* _Task goal_
Skip every picture and copy only the lines from the one containing "Click the horizontal divider line below Reply" to the final line of the records below.

Saved data entries
[Start of section]

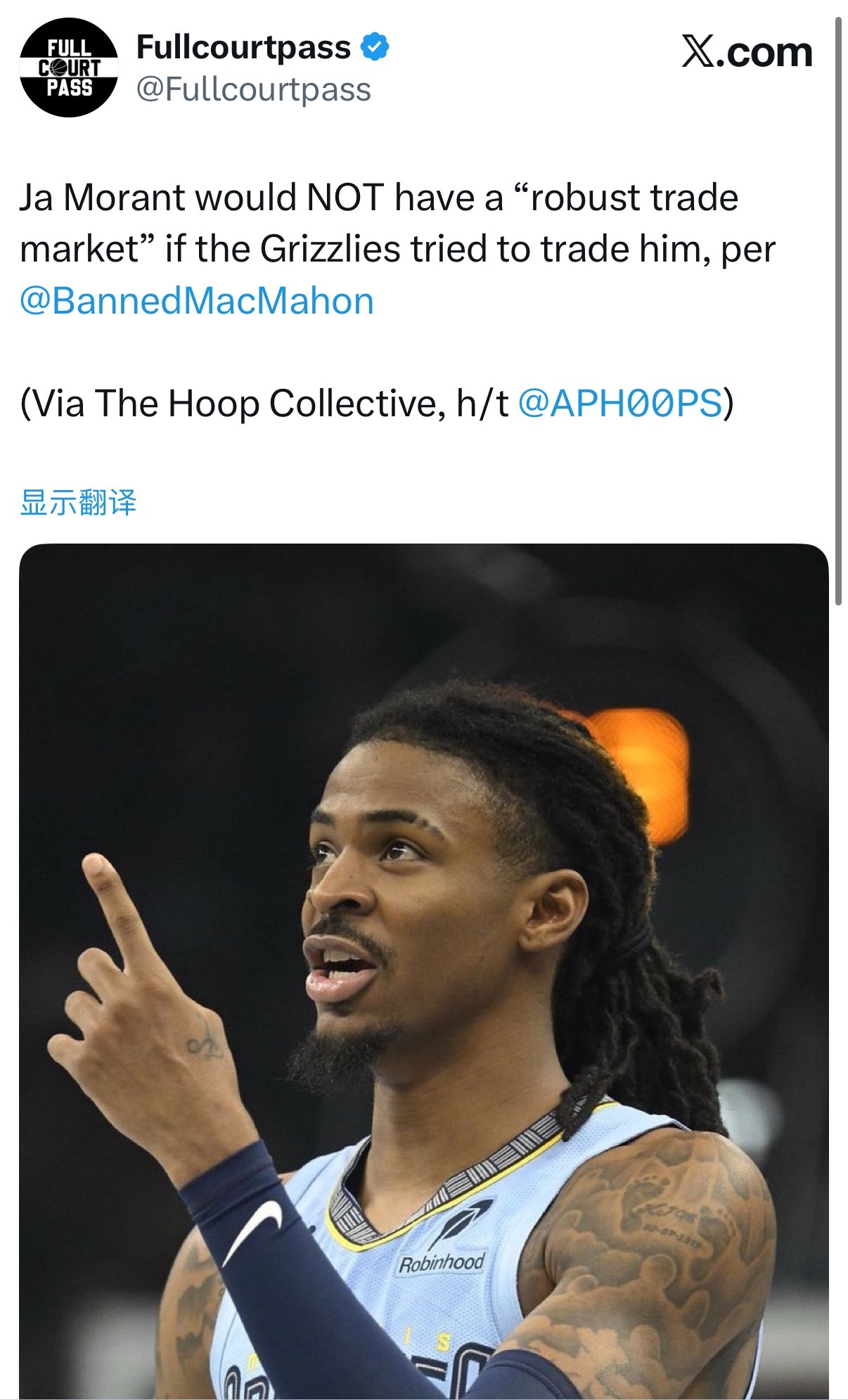Viewport: 848px width, 1400px height.
Task: Show translation with the 显示翻译 link
Action: click(x=78, y=503)
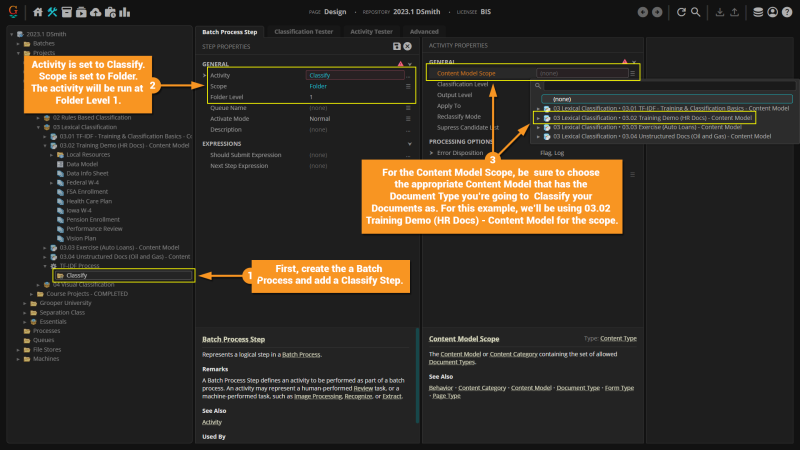The width and height of the screenshot is (800, 450).
Task: Switch to the Activity Tester tab
Action: (371, 32)
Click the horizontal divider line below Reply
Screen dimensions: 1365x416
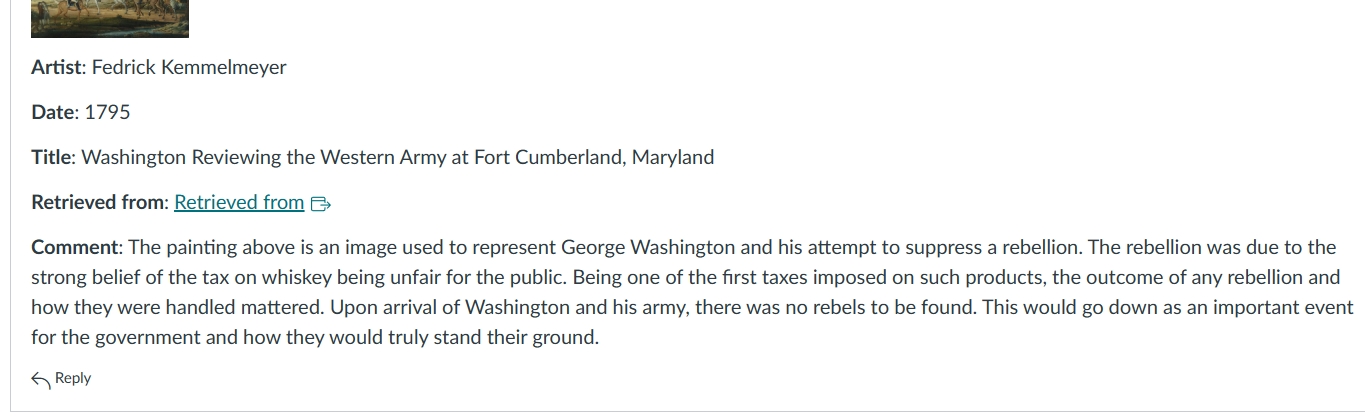click(682, 411)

[End of section]

* _Result_
Click the horizontal divider line below Reply
Screen dimensions: 1365x416
click(682, 411)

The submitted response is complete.